A noise caught his attention, the kitten carefully making a hole in the improvised litter and he thought, now, this. Outside, the snow continued to fall. The automated streetcar had gone clanging blindly back not long before, the sound eliciting a worrying flurry of panicked scratching from under the couch as it swelled and then faded. Calmer now, the kitten finished its business and made to climb the couch. He started to reach and thought better of it, watching through half-shut eyes as the little cat made its way to the cushions at his feet. Newscast over, the radio began a program of holiday music, schmaltzy old Christmas songs, as the cat, step at a time, climbed up onto his legs and made slowly for his lap, pausing to look around at every sound. Making its way to his lap, it turned around three times, sat down and began kneading at his waist. He moved a hand carefully, stopping as the kitten stopped kneading to look. It settled back down and began to purr.
Looking over at the card and then out the window at snow, now whirling down faster and thicker, catching glints of the colorful lights as it fell, he reached again for the cat, carefully, petted it and it sighed and started to purr louder. "No More Cats for me?" he thought. "No more cats for me on Earth."

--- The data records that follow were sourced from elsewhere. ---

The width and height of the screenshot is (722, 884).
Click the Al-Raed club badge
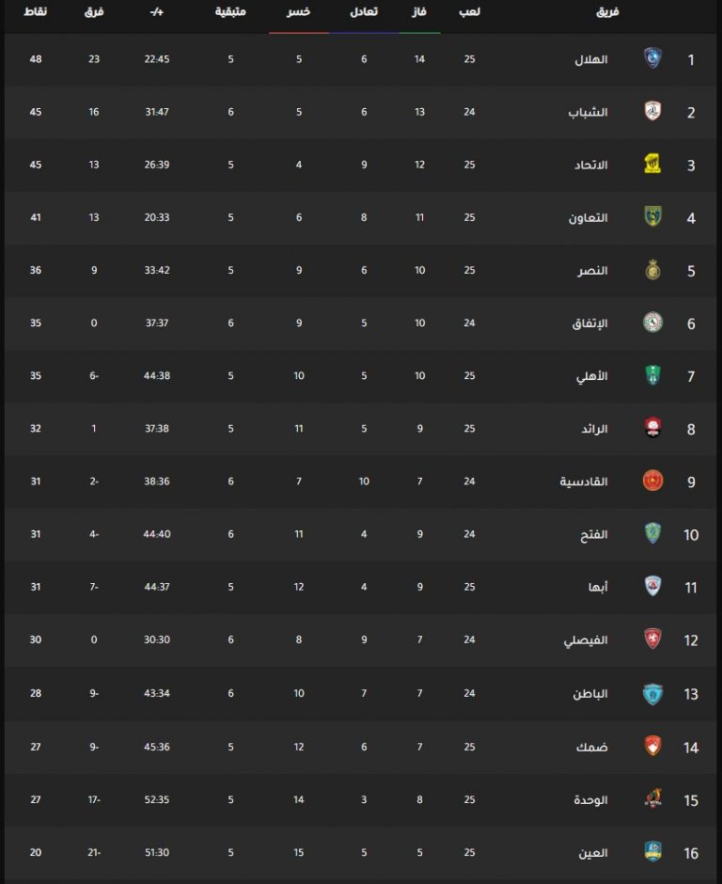click(x=652, y=429)
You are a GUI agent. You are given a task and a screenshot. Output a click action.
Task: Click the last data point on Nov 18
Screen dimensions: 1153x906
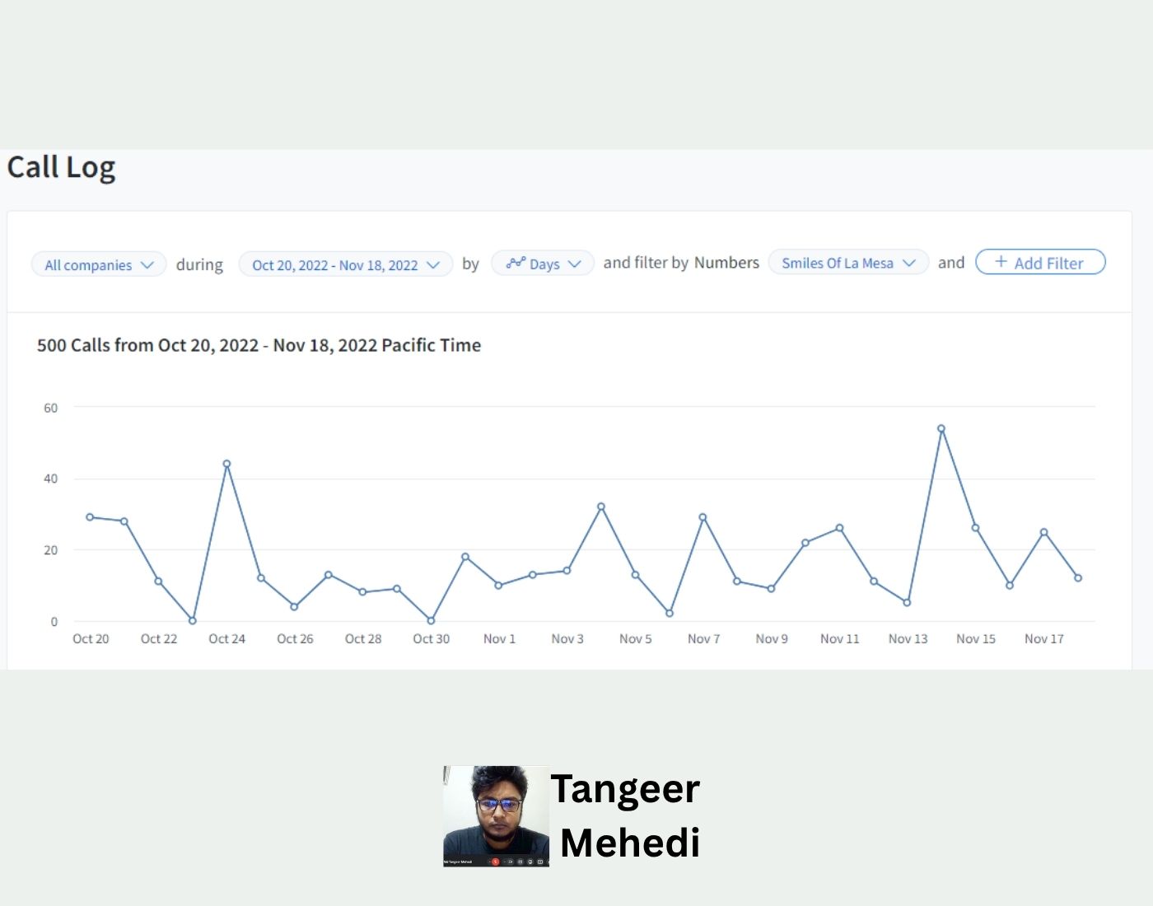click(x=1078, y=578)
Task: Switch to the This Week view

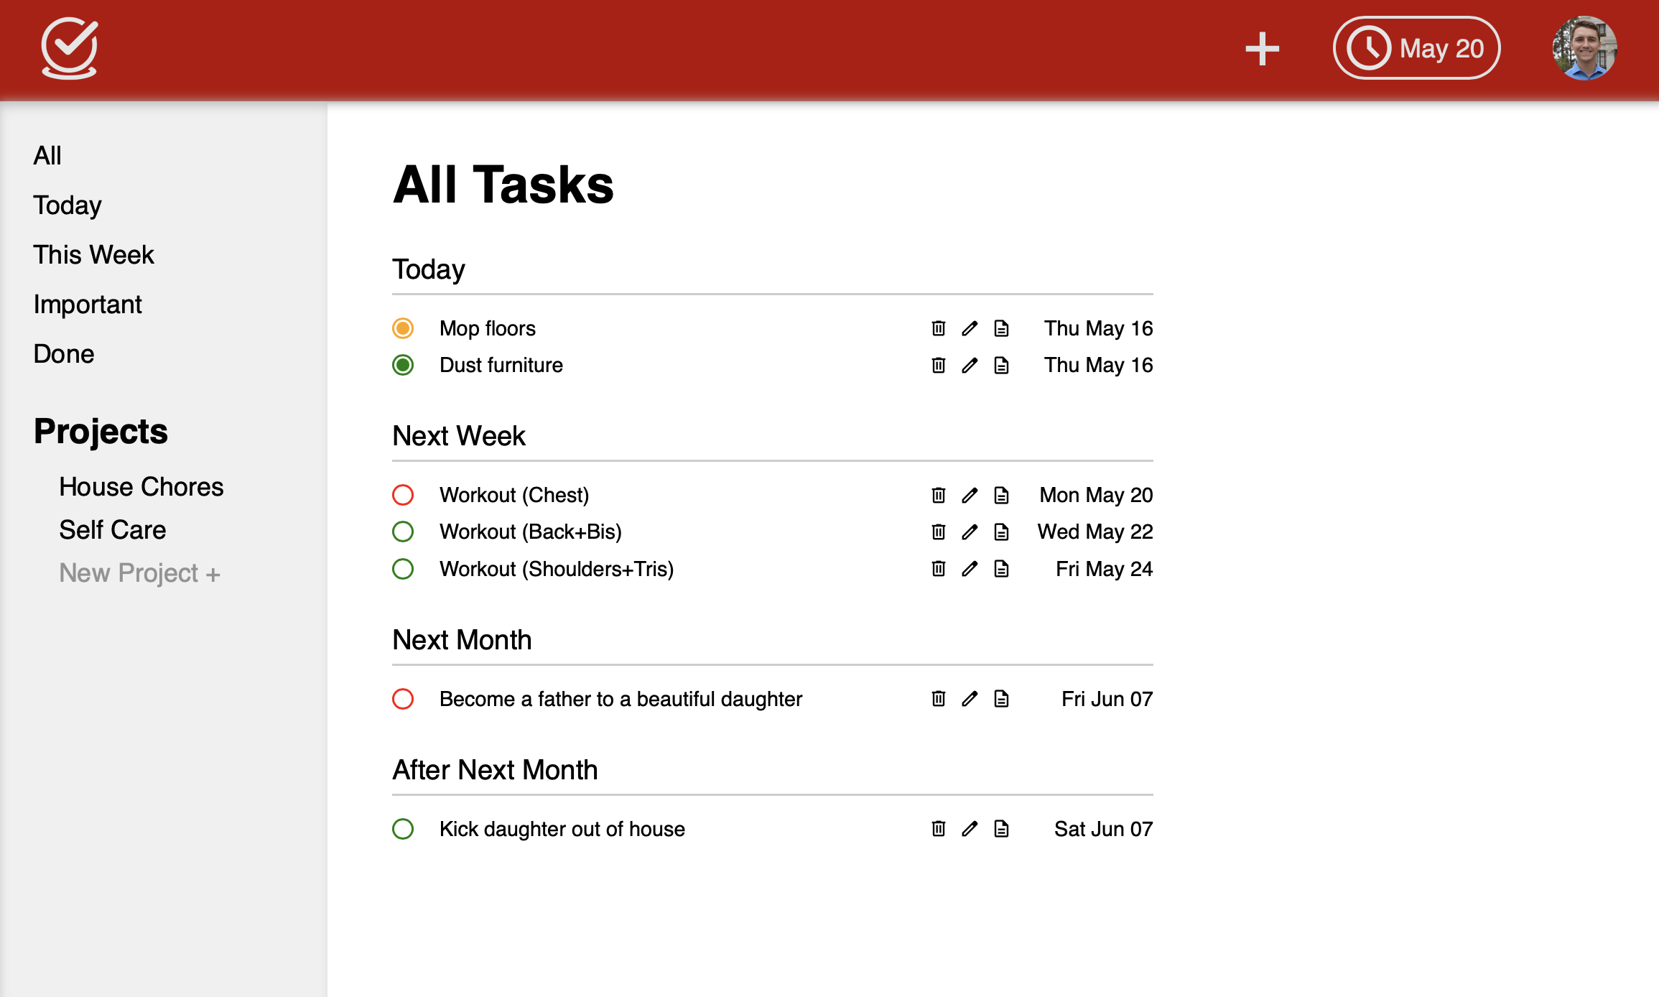Action: pos(93,254)
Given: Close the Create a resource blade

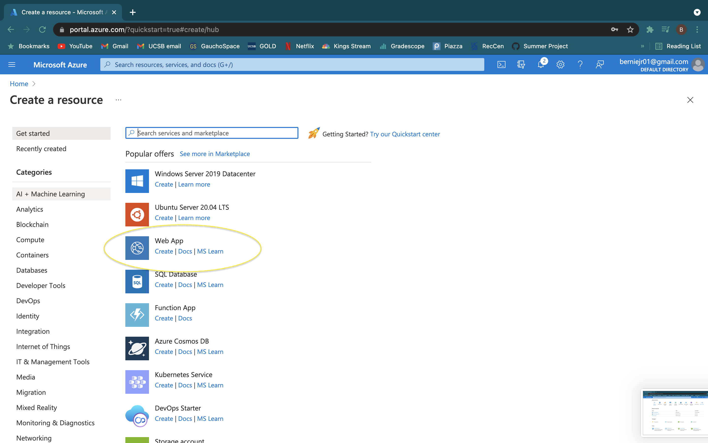Looking at the screenshot, I should (x=690, y=100).
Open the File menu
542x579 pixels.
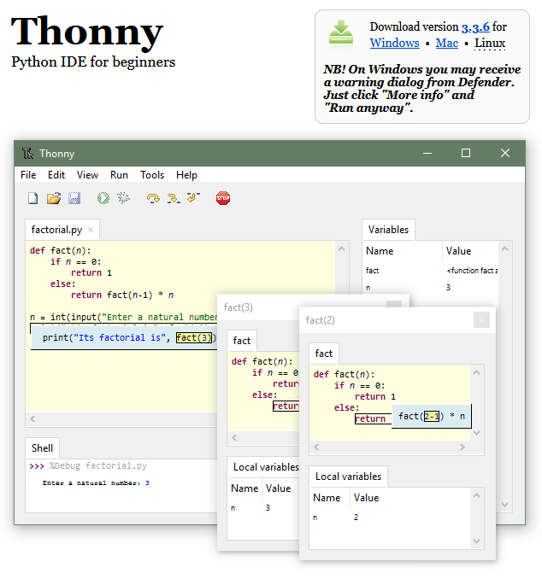click(x=28, y=174)
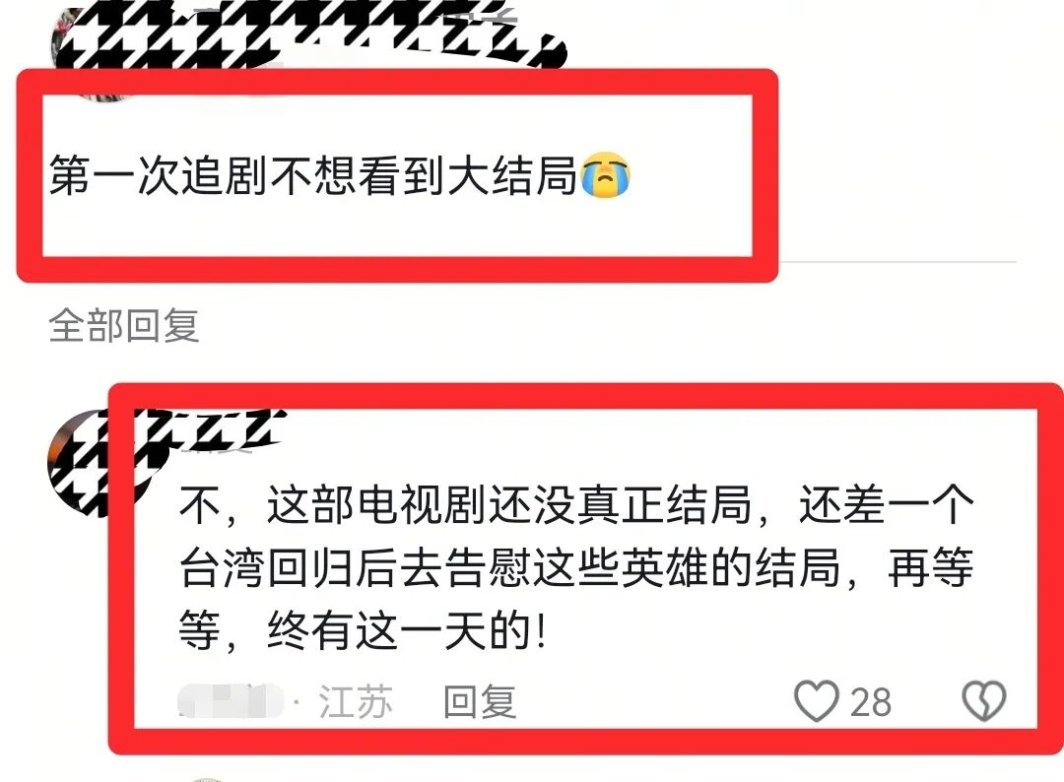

(All I saw was a skinny, happy guy getting food for his cat, after I wangled a day-off trip down to Blizzard's landing-site "city," Frostbite Falls. I made up all rest. --Geesh, I wondered why the guys in the Eng. Shop were so highly amused at me wantin' to see the sights: snow, funky flat evergreen-analogs, a robotic trolley system right outta Loonie Tunes, and a whole lotta Metabolist-style semi-prefab buildings on rolling terrain, and that's it. Oh, and some scary native critters, but I never saw any. Kinda Christmas-y, though.)
Merry Christmas to you all and may all your dreams be as warm and happy as a sleeping kitten!
Roberta X aboard the Starship Lupine, Somewhere Out There. Way out there.
9 comments:
Great story!
Merry Christmas!
Merry Christmas to you!
More stories please!
Merry Xmas.
Merry Christmas Roberta, and your roomie too.
Sweet, RX. Very enjoyable. I may just start reading again! (something aside from tech manuals and gun-blogs, that is)
Nice story, Roberta. Thanks for sharing it. A blessed holiday to you.
Wow, Roberta, nice story!!! More, more!! :) Hope you are having a Merry Christmas and wonderful New Year!!!
I know I'm late getting to this enticing little tale, Roberta ... but that doesn't diminish my enjoyment.
Merry Christmas and thank you for the pleasure offered by a few moments of reading.
Regards.
Awww, geez, what a nice story. Very well done.